╔══
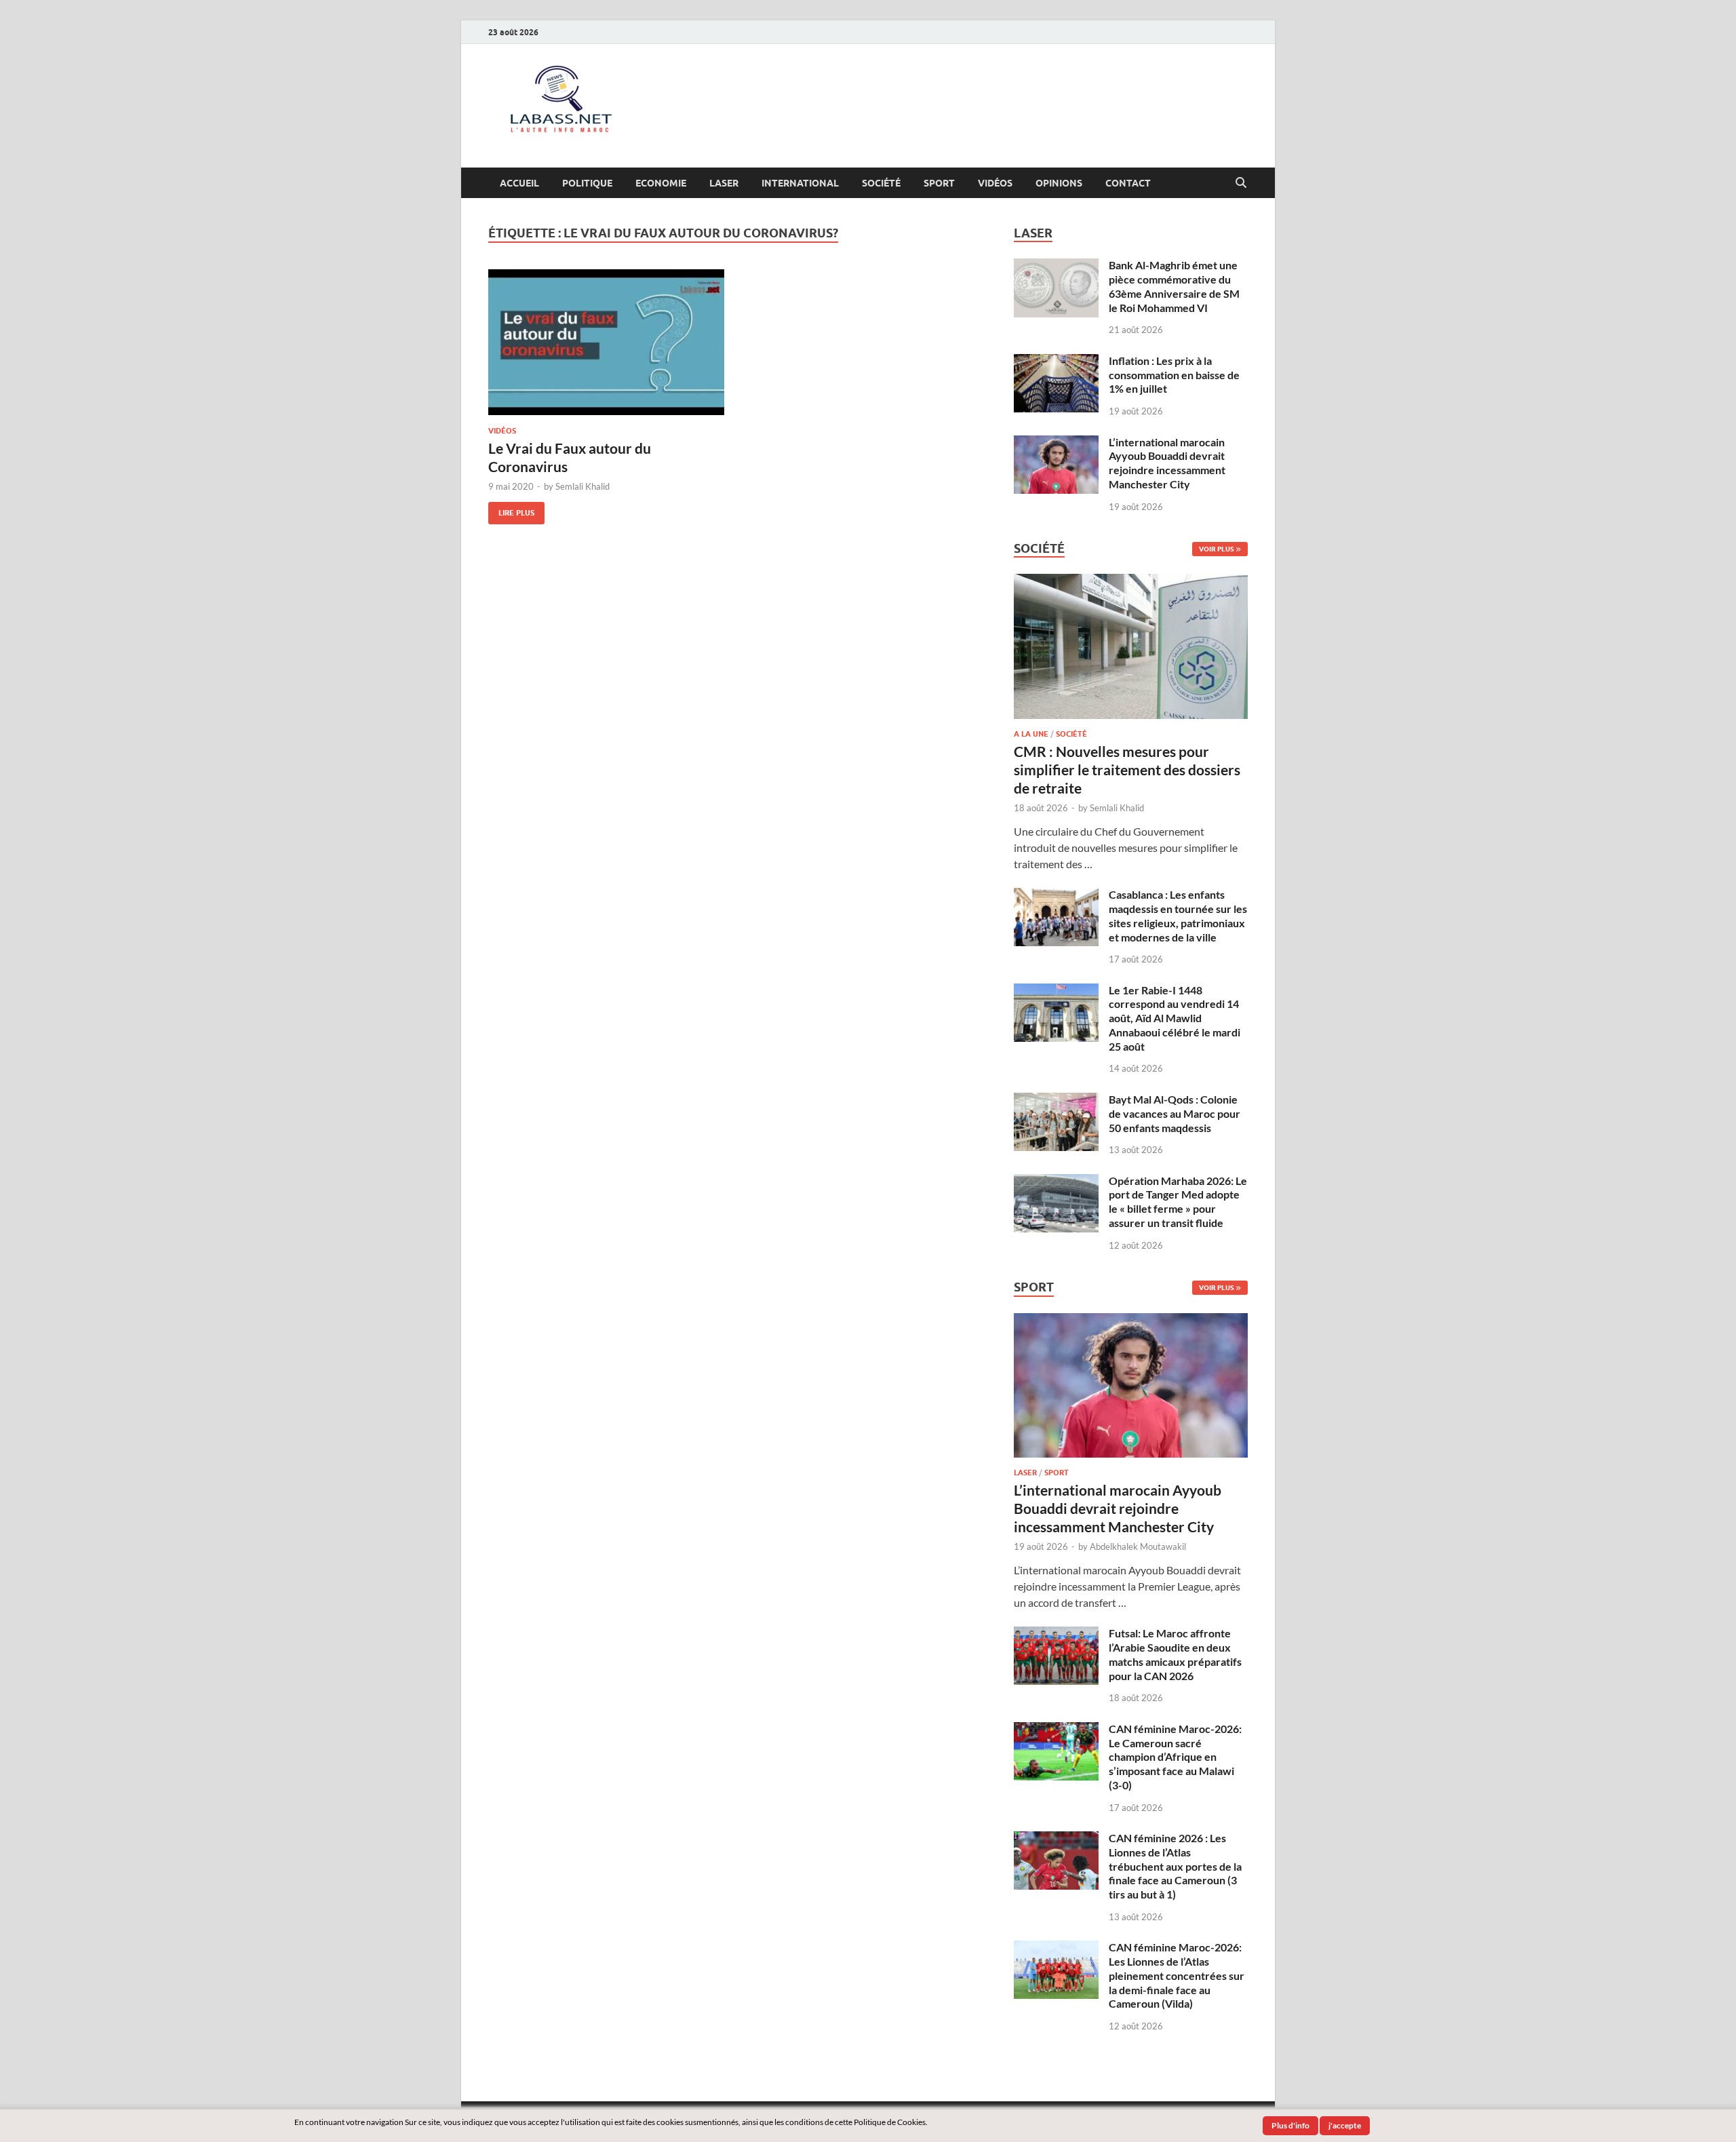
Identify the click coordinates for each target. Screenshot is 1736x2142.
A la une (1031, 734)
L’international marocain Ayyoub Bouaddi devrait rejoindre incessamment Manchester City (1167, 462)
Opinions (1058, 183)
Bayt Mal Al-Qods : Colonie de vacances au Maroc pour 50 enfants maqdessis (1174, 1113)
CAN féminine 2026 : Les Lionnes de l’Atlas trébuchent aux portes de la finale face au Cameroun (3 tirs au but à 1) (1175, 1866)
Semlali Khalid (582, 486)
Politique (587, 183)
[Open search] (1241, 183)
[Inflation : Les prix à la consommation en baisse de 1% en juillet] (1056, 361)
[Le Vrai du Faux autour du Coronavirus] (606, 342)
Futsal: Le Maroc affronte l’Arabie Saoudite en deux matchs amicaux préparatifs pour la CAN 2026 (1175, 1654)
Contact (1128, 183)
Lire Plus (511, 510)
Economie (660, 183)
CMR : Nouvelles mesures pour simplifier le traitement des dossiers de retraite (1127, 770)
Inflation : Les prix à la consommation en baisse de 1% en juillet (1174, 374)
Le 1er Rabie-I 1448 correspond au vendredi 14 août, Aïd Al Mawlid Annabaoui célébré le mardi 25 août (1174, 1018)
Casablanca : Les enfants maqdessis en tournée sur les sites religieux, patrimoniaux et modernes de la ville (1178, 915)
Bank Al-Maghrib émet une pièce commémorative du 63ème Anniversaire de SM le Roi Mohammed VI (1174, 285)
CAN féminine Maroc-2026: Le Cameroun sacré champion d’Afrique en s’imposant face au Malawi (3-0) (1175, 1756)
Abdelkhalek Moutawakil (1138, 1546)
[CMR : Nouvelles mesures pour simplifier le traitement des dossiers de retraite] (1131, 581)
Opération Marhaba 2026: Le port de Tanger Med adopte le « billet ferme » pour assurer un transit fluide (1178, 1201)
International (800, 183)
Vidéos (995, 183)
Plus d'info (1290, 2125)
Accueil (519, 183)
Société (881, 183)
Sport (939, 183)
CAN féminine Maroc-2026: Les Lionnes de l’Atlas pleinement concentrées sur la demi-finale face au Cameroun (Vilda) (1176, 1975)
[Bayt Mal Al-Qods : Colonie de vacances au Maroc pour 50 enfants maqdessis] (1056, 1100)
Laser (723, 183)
╚══
§ **YOUR OBJECTIVE**:
Print out, without change, each line from the line holding "International (800, 183)" to the final line of the material.

§ **OUTPUT**:
International (800, 183)
Vidéos (995, 183)
Plus d'info (1290, 2125)
Accueil (519, 183)
Société (881, 183)
Sport (939, 183)
CAN féminine Maroc-2026: Les Lionnes de l’Atlas pleinement concentrées sur la demi-finale face au Cameroun (Vilda) (1176, 1975)
[Bayt Mal Al-Qods : Colonie de vacances au Maroc pour 50 enfants maqdessis] (1056, 1100)
Laser (723, 183)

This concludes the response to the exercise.